_Given passage:_
────────────────

From: Eugene Leitl (eugene.leitl@lrz.uni-muenchen.de)
Date: Fri May 05 2000 - 18:57:53 MDT
Harvey Newstrom writes:
> Eugene, let me paraphrase your viewpoint into a different viewpoint. What
> you are saying sounds similar to the belief that the copy is an inactive
> backup. As long as it hasn't been activated or allowed to process a single
Not really, it is more like keeping mirrors of a server, to be able to
smoothly cross over in case the main one fails. Multiple redundancy is
an ancient tradition in mil/aerospace apps.
I'm sorry to resort to hackneyed stereotypes, but IT people are
familiar with computers, so it is probably a valid analogy. It is not
the real thing when discussion uploaded copies, but it does come
pretty close.
> thought on its own, it can be deleted. Since it has never run it's neural
> processor or processed a single thought, it is more like a standby computer
> with a backup disk that has not ever been turned on. Until we turn it on,
> it has never been alive.
It runs, but it doing exactly the same thing as the other copies. So
it doesn't do anything new.
> Is this consistent with your viewpoint? Stated in the above words, I must
> agree. An inert backup copy that has never become functional is just a
> backup copy and can be deleted. Its software program is not running, has
> never run, and cannot be terminated. At this point, you are merely
> destroying one of my backup copies, but not a running consciousness. Your
> analogy with abortion is very close here, with this copy ready to be born
> and become alive in an instant.

────────────────

_Directions:_
[A] Replace "server" with "database" and give the post again from "Date: Fri May" to "pretty close.".
[B] According to the post, multiple redundancy is an ancient tradition in what kind of applications?
Work only from the post itself.

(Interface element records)
────────────────

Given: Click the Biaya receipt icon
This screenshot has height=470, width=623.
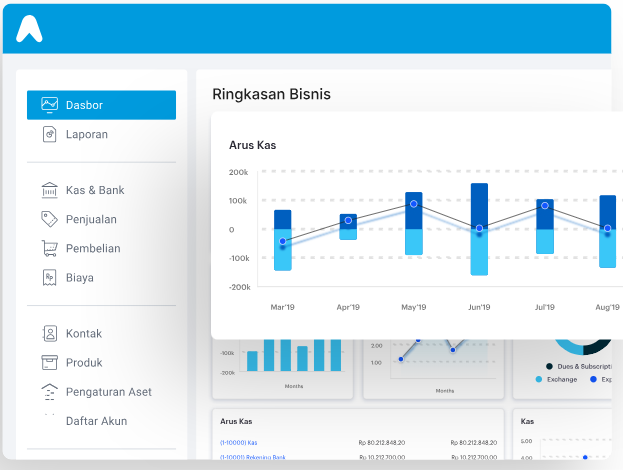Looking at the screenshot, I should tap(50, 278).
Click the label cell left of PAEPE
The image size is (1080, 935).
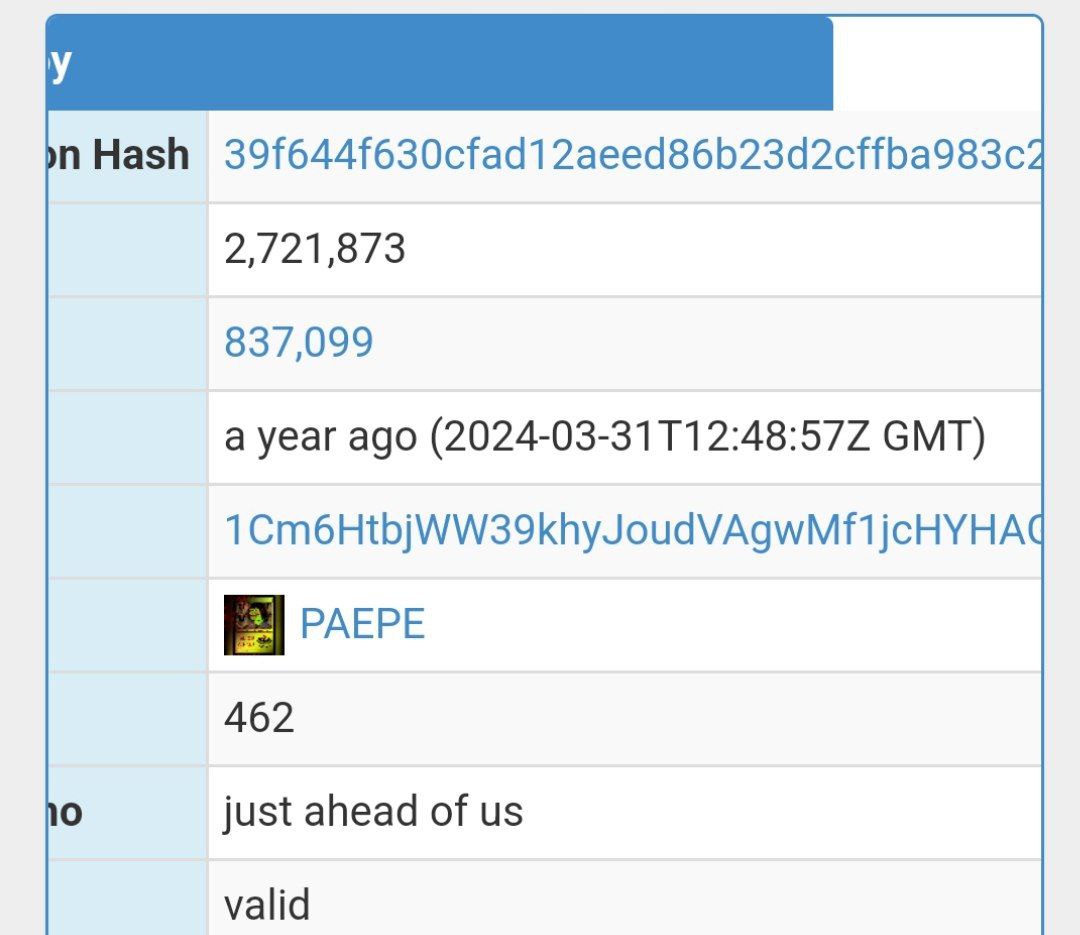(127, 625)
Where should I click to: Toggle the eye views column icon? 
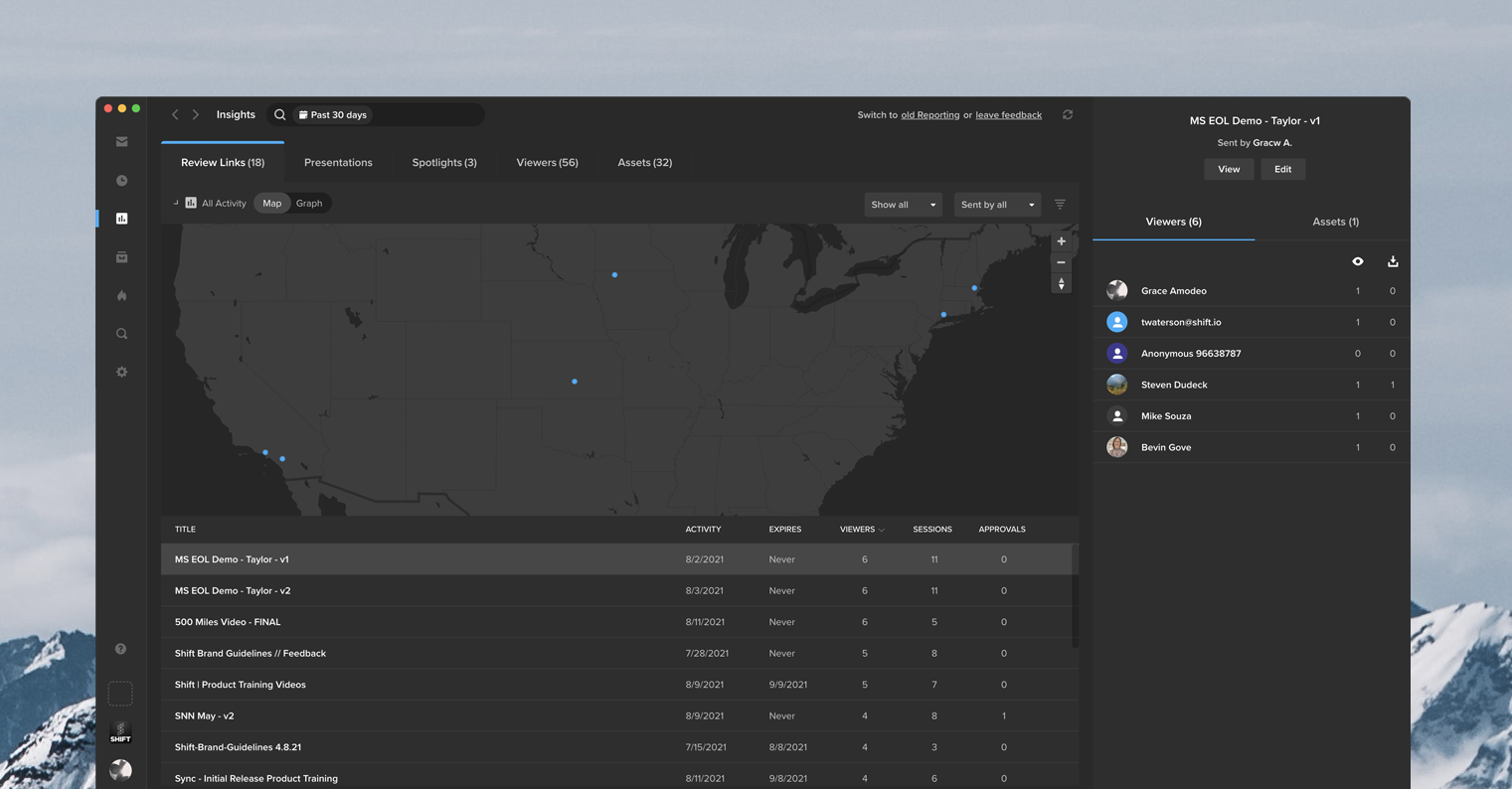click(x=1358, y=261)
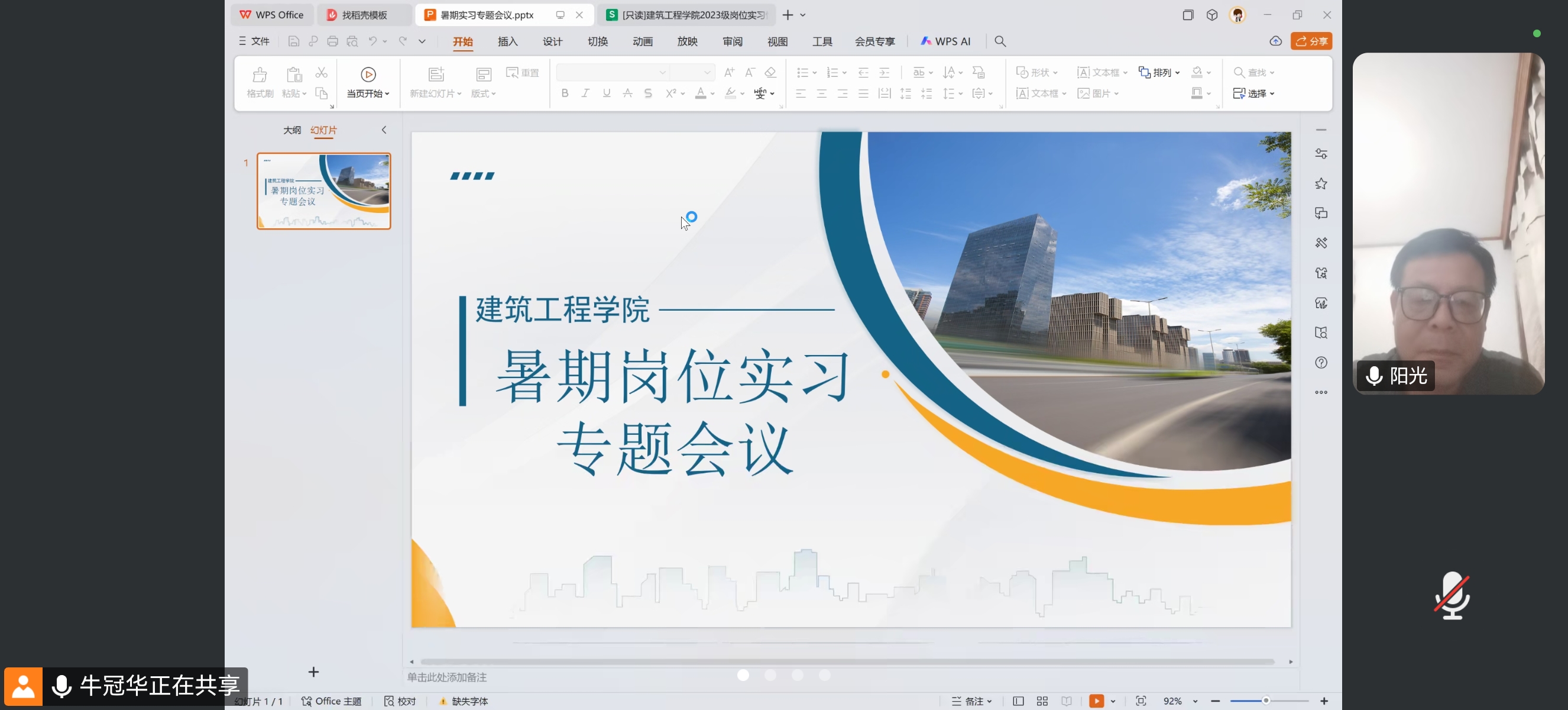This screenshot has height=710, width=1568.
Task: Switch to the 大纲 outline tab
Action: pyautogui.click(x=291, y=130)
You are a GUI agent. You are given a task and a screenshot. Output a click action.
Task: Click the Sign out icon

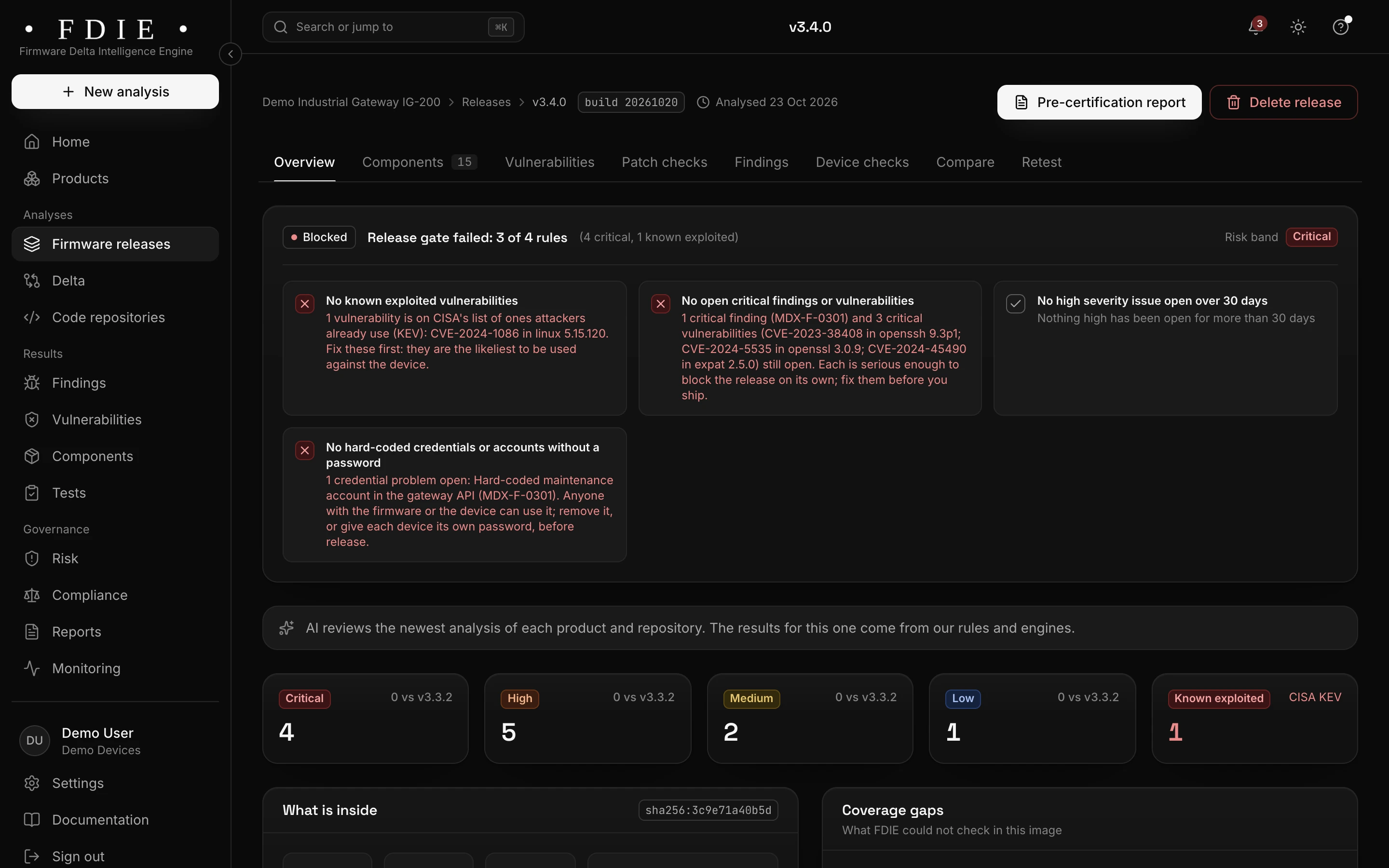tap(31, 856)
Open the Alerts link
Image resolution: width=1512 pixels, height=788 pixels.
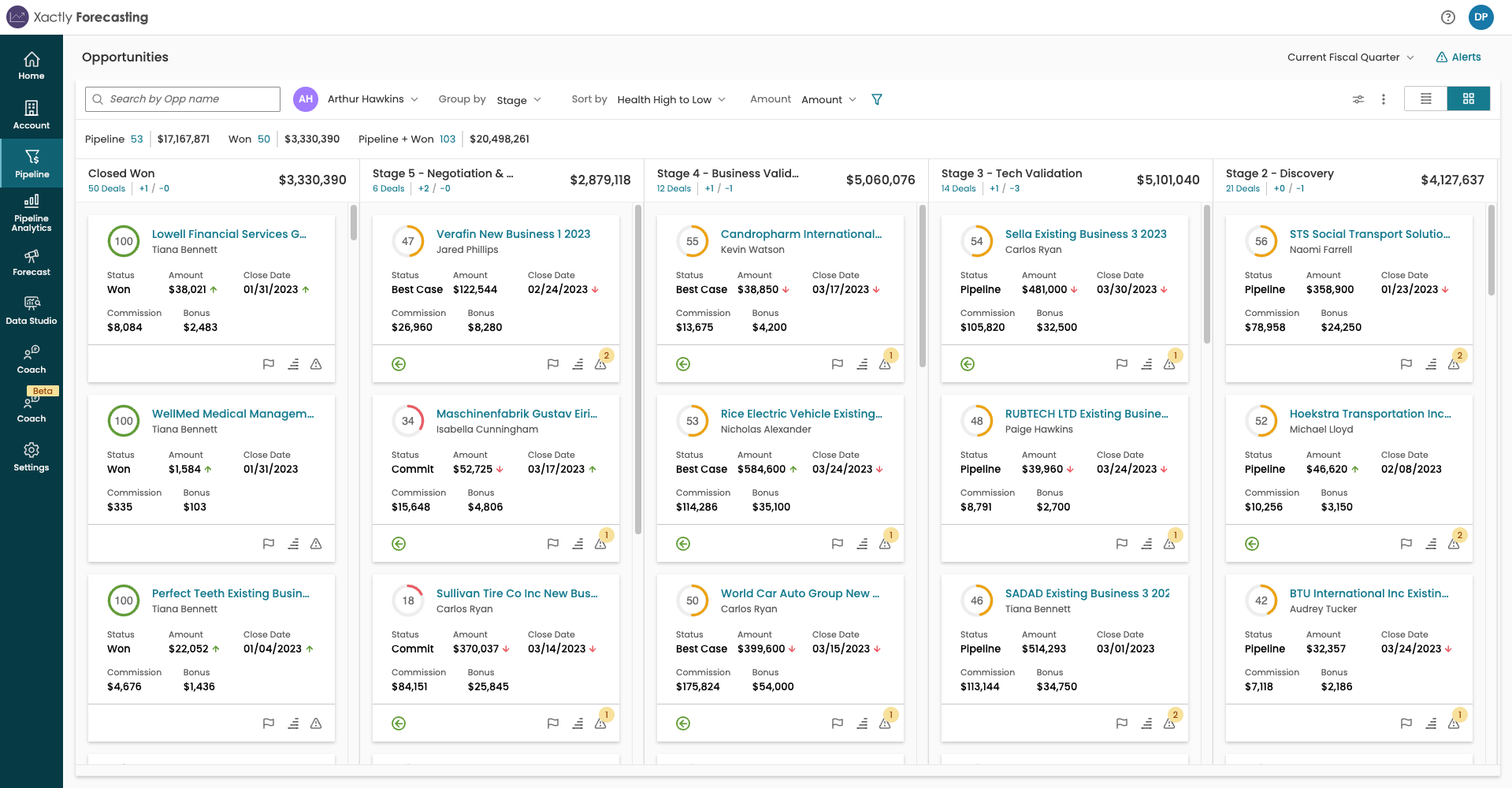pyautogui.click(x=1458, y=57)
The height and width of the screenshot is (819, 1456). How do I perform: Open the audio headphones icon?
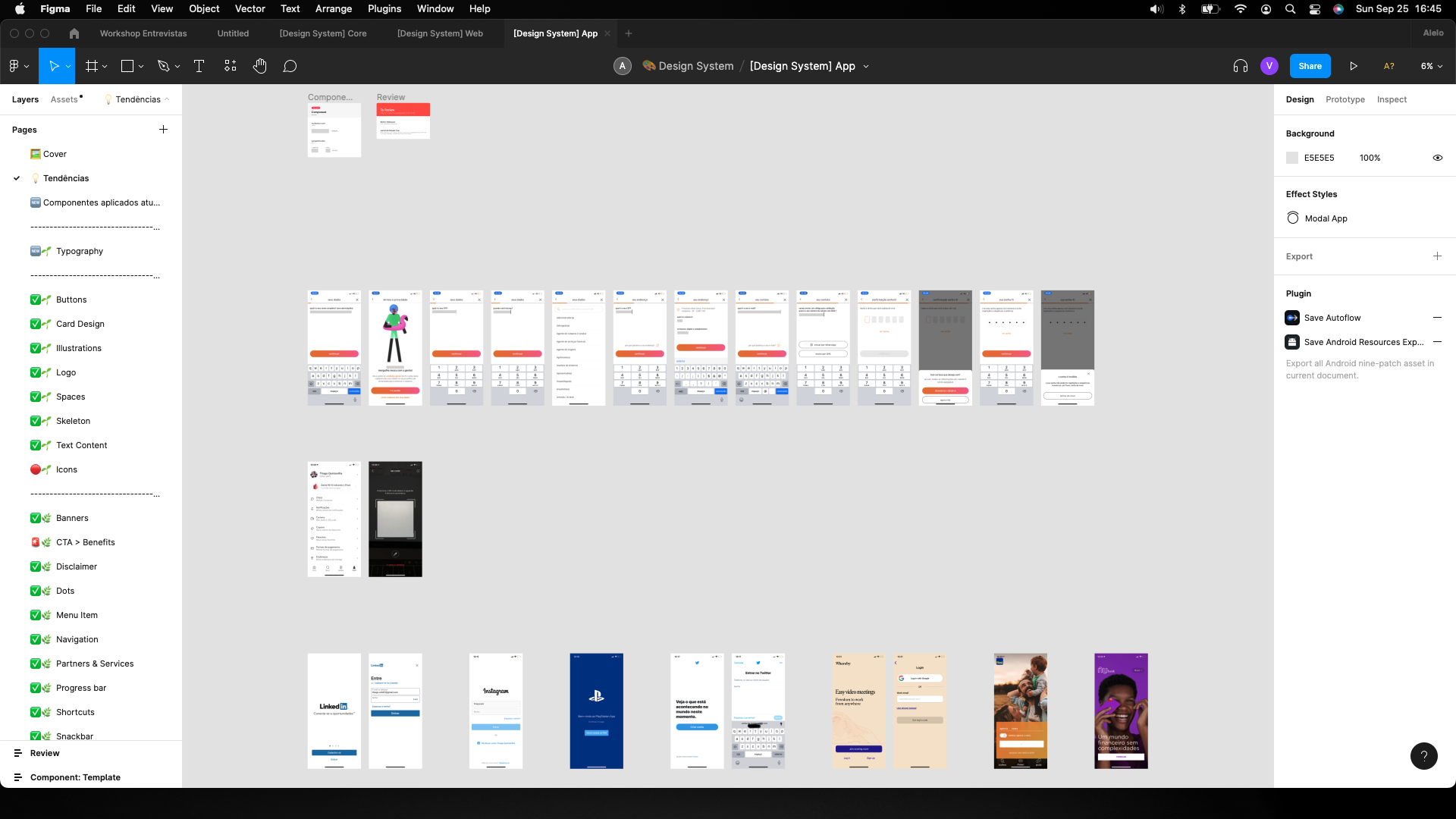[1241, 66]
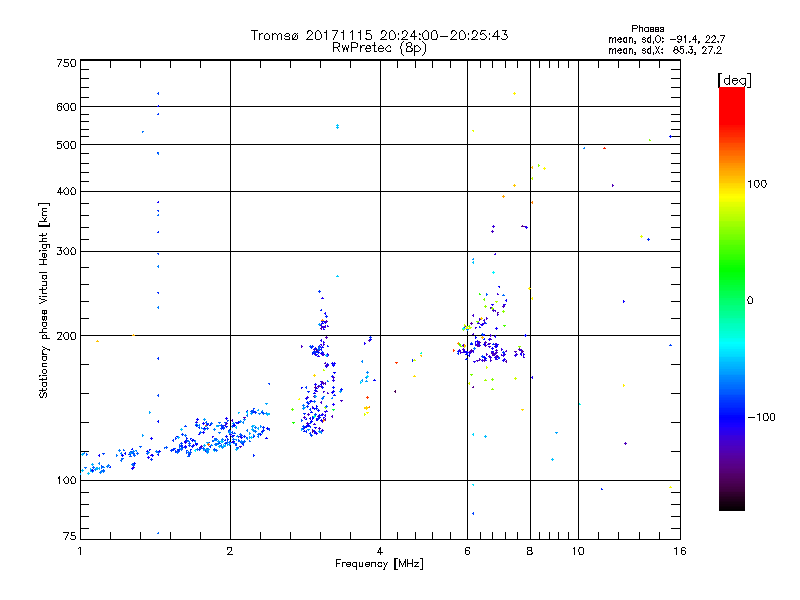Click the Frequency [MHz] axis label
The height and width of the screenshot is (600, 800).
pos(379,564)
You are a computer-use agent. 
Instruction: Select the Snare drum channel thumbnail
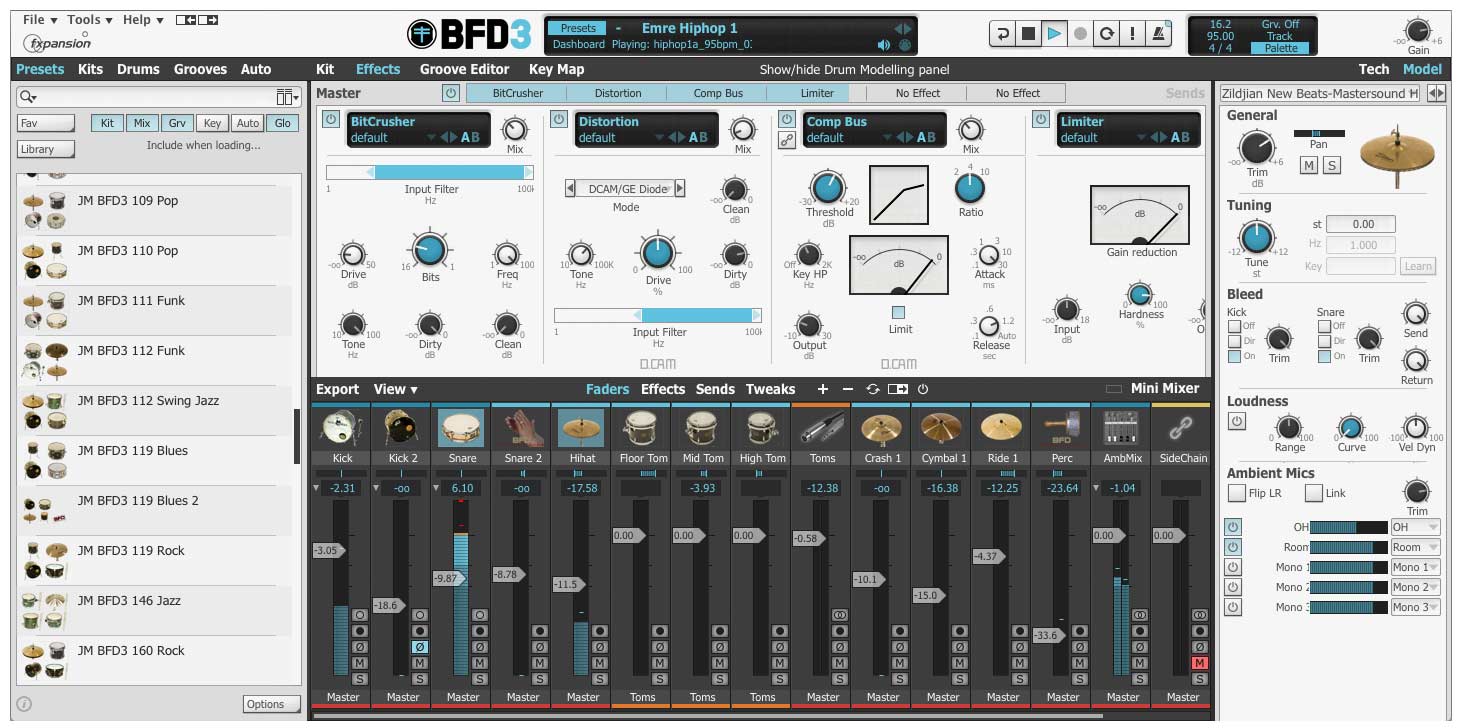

────────────────

_Answers per task:_
[A]
Date: Fri May 05 2000 - 18:57:53 MDT
Harvey Newstrom writes:
> Eugene, let me paraphrase your viewpoint into a different viewpoint. What
> you are saying sounds similar to the belief that the copy is an inactive
> backup. As long as it hasn't been activated or allowed to process a single
Not really, it is more like keeping mirrors of a database, to be able to
smoothly cross over in case the main one fails. Multiple redundancy is
an ancient tradition in mil/aerospace apps.
I'm sorry to resort to hackneyed stereotypes, but IT people are
familiar with computers, so it is probably a valid analogy. It is not
the real thing when discussion uploaded copies, but it does come
pretty close.

[B] Mil/aerospace apps.